Assigned task> All lines from the one with "Task: Apply the light blue style swatch" through the final line of the records below must be written out exactly, with no other text.

[Stored items]
Start of Block

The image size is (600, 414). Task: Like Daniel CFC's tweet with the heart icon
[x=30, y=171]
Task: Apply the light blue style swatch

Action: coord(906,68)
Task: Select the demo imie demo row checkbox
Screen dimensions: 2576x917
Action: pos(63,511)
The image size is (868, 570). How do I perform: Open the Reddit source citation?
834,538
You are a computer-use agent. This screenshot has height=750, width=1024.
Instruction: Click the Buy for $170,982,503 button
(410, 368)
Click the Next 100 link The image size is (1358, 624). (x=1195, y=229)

End of Block

Task response>
Task: Apply the light blue style swatch

Action: coord(906,68)
Task: Select the demo imie demo row checkbox
Screen dimensions: 2576x917
Action: pos(63,511)
The image size is (868, 570). How do I perform: Open the Reddit source citation?
834,538
You are a computer-use agent. This screenshot has height=750, width=1024.
Instruction: Click the Buy for $170,982,503 button
(410, 368)
Click the Next 100 link The image size is (1358, 624). (x=1195, y=229)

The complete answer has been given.